▶ **Work instructions**: Please copy every line of the data in which the string "agent" appears.
● ● ●
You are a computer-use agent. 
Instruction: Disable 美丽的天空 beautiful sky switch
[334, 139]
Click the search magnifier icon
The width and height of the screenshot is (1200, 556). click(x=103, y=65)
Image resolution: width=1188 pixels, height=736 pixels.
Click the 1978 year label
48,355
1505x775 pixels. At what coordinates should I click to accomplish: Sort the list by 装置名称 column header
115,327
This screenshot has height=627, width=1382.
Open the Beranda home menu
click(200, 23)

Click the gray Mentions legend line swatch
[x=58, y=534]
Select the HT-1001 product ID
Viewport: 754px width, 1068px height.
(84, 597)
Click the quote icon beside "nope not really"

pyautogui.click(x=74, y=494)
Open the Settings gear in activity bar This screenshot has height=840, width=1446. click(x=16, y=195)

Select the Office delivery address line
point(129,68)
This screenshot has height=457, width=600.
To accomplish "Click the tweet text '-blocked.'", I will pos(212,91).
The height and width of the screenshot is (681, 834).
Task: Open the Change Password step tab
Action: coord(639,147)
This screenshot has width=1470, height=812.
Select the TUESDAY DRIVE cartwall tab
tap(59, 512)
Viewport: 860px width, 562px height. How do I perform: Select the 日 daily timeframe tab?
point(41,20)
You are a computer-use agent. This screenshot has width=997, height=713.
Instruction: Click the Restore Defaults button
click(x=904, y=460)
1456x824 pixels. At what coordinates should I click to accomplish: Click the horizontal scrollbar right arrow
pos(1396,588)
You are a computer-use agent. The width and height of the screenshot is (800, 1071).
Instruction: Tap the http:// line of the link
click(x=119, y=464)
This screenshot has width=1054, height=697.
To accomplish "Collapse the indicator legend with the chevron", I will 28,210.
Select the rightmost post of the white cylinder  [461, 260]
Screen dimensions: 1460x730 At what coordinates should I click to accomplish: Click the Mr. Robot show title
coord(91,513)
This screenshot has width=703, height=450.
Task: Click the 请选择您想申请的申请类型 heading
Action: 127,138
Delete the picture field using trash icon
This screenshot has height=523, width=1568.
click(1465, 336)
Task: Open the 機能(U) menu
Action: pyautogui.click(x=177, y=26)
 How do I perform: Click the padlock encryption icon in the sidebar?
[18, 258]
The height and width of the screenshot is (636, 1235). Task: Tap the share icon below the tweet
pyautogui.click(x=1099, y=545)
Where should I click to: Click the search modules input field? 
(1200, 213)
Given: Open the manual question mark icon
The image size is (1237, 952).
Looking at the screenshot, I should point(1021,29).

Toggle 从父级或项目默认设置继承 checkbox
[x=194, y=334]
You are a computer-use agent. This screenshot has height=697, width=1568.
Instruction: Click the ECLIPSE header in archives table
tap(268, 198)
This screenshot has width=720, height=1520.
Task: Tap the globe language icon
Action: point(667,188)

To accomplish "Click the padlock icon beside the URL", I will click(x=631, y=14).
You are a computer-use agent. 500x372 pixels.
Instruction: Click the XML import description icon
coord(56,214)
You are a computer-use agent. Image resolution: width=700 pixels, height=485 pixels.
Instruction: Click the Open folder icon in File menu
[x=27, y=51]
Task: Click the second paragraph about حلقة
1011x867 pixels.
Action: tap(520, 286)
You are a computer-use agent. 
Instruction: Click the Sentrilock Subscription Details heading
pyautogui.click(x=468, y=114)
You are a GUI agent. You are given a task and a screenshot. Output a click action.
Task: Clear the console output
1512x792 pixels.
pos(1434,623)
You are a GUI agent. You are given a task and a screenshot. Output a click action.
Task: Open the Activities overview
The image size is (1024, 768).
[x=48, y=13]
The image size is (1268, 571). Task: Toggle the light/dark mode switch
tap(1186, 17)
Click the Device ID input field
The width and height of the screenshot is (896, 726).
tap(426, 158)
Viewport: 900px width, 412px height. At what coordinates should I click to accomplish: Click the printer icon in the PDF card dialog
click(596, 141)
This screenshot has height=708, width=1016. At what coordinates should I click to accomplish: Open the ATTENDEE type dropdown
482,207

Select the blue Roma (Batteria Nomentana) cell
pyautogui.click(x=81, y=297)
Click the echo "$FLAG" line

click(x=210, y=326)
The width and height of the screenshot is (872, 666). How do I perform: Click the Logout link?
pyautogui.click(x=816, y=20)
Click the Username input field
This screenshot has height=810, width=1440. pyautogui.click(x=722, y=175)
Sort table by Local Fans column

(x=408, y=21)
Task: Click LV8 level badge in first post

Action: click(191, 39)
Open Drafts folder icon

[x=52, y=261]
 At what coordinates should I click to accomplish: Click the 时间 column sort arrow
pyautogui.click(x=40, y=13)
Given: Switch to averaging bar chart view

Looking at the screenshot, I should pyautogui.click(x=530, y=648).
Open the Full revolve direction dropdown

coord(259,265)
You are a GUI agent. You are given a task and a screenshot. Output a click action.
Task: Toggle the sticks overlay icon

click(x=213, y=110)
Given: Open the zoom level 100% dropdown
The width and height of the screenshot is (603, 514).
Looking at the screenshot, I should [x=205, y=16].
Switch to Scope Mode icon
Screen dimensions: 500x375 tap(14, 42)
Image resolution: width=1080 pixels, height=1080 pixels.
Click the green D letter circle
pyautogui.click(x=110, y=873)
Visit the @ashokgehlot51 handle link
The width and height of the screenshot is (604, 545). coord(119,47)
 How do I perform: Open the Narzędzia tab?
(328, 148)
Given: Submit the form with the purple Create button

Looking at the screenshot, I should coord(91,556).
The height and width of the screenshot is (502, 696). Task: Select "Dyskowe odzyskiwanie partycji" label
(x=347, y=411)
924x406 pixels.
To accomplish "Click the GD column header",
● ● ●
▶ **Written reply**:
You are a computer-use agent. 
You are a computer-use agent. This screenshot has width=997, height=713.
You are a computer-use agent. The width and height of the screenshot is (800, 1071).
You are a computer-use agent. This screenshot has height=697, width=1568.
You are a computer-use agent. 500x372 pixels.
You are a computer-use agent. Image resolution: width=700 pixels, height=485 pixels.
You are a computer-use agent. 
You are a GUI agent. You are given a task and a screenshot. Output a click action.
You are a GUI agent. You are given a task and a screenshot. Output a click action.
You are a GUI agent. You are given a task and a screenshot. Output a click action.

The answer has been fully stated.